Common Core Courses for a Neuropsychology Doctorate Programs

In most degree programs, students enroll in general courses required for a doctorate in psychology. When they choose the neuropsychology track, they then take classes specific to this concentration.

Anatomy and Physiology

Before proceeding to courses about test-taking and assessments and then working in a clinical setting, students must have a basic understanding of neuroanatomy and how the different structures of the brain are related to behavior. Studying the parts of the brain down to the neuronal level and the interactions between these components in the brain as a whole and in relation to other body systems can inform the students' comprehension of normal versus abnormal functioning.

Disorders of the Brain

While examining the workings of the brain in normal behaviors is important, another critical facet of neuropsychology is learning about the issues and conditions that lead to abnormal behaviors. Therefore, most schools require classes that define medical, neurological, and psychological pathologies and the appropriate treatment for these disorders. Knowing the origin and manifestations of these conditions represents part of the process of evaluating and treating the affected individual.

Research and Assessment Methods

Part of the neuropsychologist's role is to examine patients using testing to determine the best treatment path for them.

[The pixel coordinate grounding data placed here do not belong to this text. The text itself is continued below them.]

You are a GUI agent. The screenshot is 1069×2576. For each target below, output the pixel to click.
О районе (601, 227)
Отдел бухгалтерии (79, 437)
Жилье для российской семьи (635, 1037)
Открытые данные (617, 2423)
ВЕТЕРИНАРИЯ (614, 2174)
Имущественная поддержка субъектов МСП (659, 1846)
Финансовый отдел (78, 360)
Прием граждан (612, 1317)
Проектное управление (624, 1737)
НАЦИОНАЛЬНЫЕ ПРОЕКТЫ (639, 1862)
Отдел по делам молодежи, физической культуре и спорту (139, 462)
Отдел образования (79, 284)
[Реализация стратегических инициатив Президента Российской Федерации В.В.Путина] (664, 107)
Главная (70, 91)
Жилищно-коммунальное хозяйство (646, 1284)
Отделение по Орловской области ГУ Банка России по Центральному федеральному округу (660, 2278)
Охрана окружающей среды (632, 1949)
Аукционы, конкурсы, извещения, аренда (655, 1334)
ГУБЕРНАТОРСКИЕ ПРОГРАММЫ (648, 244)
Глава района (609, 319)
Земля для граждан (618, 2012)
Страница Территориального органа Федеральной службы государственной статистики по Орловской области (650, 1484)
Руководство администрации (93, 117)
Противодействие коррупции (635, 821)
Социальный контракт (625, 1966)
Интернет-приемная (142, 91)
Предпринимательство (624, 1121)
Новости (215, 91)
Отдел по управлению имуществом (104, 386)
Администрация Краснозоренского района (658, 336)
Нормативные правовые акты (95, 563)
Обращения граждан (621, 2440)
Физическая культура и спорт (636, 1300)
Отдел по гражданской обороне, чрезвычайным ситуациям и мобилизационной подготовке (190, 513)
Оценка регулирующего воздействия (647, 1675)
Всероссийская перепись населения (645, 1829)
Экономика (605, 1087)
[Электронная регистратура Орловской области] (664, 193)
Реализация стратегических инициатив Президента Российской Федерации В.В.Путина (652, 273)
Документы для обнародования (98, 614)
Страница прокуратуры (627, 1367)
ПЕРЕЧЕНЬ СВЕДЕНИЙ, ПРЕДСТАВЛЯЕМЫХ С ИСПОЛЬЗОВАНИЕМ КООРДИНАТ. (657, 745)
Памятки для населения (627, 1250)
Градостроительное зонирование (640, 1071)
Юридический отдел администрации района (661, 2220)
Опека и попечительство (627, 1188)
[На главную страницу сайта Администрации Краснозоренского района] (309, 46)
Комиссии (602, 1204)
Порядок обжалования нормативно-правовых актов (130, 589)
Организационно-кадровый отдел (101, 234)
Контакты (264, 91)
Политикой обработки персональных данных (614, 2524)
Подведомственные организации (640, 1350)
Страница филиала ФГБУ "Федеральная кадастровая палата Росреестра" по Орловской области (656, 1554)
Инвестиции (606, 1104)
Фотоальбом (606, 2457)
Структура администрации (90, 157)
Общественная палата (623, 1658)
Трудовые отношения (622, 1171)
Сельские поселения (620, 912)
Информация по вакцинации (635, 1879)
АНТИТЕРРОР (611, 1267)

Therefore, students often take classes to learn about the best evaluative tests to administer, how to interpret the results, and how to formulate an intervention plan. In these courses, research theories and methods are presented, including how to design and administer mental health screenings, how to score test results, and how to synthesize these findings into a report or treatment proposal.

Practicums and Fieldwork

Once students learn about neuropsychological testing, they must be able to apply their knowledge and skills in a real-world setting. This training often takes the form of work with patients in hospitals or clinics. At first, students assist a supervisor with observations and assessments; then, they perform these tests while monitored by a professor or clinician. These practicums represent a major component of the neuropsychology track and can involve 2 years or more of clinical fieldwork. Some schools also require additional internship training as part of the degree track.


The culmination of the neuropsychology track for a PsyD is often a dissertation. Students can demonstrate their understanding of the discipline either by research they have developed or by expounding on a topic relevant to the field. They then typically report their findings or conclusions to a doctoral committee.

As a subspecialty of psychology, neuropsychology involves an understanding of both the functioning of the brain and the assessment of conditions affecting behavior, with the goal of healing pathologies. Schools offering this field of study share many of the same admission requirements and offer common courses to train students in this discipline.